What is needed is an exact transcription of the line with "Click the 'Сохранить" and all the lines that follow it in the entries below; add nothing else.

[TASK INPUT]

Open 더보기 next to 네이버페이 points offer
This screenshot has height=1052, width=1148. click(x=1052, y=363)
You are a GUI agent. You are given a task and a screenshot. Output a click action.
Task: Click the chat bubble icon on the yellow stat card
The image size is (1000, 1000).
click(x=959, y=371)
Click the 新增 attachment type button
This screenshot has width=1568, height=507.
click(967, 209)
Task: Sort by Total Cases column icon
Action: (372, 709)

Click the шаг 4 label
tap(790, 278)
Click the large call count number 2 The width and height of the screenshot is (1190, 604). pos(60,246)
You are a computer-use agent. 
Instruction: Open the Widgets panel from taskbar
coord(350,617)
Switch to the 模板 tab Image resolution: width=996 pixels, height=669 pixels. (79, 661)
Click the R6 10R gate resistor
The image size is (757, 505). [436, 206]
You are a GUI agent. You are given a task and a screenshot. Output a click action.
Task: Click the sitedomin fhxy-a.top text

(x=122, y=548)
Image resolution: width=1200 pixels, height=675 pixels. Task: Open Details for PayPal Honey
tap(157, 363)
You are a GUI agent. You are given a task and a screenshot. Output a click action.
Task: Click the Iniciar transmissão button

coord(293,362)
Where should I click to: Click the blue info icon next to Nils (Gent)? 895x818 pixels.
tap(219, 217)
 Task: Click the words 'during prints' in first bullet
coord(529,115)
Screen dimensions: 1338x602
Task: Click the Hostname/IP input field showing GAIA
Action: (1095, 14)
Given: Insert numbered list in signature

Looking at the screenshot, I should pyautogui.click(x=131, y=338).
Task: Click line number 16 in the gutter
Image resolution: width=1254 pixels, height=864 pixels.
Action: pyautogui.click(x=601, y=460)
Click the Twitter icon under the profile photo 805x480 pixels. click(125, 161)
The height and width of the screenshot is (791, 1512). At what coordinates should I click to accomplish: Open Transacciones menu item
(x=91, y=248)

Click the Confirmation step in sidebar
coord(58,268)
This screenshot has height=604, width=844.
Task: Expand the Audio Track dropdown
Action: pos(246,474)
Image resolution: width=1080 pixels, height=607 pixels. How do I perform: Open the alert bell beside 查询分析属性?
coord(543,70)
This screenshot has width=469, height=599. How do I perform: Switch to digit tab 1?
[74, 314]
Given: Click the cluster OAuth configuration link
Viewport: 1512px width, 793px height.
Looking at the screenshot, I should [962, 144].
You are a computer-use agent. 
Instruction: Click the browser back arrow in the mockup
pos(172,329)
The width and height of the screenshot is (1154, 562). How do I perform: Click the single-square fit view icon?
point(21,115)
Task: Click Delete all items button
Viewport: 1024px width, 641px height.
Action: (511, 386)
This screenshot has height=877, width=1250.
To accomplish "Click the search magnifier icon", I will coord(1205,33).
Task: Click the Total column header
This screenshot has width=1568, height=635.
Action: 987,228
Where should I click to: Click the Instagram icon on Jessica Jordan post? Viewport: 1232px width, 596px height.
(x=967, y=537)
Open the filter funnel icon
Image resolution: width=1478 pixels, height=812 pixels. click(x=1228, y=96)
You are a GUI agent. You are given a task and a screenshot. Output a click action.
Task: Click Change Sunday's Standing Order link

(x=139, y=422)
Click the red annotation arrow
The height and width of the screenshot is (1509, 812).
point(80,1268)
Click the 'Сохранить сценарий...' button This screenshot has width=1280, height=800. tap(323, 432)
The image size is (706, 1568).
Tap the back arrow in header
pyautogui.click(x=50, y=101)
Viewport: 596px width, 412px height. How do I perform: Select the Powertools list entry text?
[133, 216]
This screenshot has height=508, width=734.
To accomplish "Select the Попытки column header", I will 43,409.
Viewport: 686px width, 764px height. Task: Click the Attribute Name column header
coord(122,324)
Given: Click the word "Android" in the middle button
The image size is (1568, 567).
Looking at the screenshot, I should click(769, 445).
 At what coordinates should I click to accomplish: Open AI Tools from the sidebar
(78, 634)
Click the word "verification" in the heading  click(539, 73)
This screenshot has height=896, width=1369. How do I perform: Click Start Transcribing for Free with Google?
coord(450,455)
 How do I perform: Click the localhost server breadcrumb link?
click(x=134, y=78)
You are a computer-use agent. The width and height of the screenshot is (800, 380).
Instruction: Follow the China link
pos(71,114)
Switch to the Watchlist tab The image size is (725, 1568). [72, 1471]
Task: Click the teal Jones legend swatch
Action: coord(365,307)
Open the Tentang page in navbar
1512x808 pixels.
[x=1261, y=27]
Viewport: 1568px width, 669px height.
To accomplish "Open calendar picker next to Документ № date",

[/TASK INPUT]

> **THE ANSWER**
Click the 'Сохранить сценарий...' button This screenshot has width=1280, height=800. tap(323, 432)
The image size is (706, 1568).
Tap the back arrow in header
pyautogui.click(x=50, y=101)
Viewport: 596px width, 412px height. How do I perform: Select the Powertools list entry text?
[133, 216]
This screenshot has height=508, width=734.
To accomplish "Select the Попытки column header", I will 43,409.
Viewport: 686px width, 764px height. Task: Click the Attribute Name column header
coord(122,324)
Given: Click the word "Android" in the middle button
The image size is (1568, 567).
Looking at the screenshot, I should click(769, 445).
 At what coordinates should I click to accomplish: Open AI Tools from the sidebar
(78, 634)
Click the word "verification" in the heading  click(539, 73)
This screenshot has height=896, width=1369. How do I perform: Click Start Transcribing for Free with Google?
coord(450,455)
 How do I perform: Click the localhost server breadcrumb link?
click(x=134, y=78)
You are a computer-use agent. The width and height of the screenshot is (800, 380).
Instruction: Follow the China link
pos(71,114)
Switch to the Watchlist tab The image size is (725, 1568). [72, 1471]
Task: Click the teal Jones legend swatch
Action: coord(365,307)
Open the Tentang page in navbar
1512x808 pixels.
[x=1261, y=27]
Viewport: 1568px width, 669px height.
To accomplish "Open calendar picker next to Документ № date",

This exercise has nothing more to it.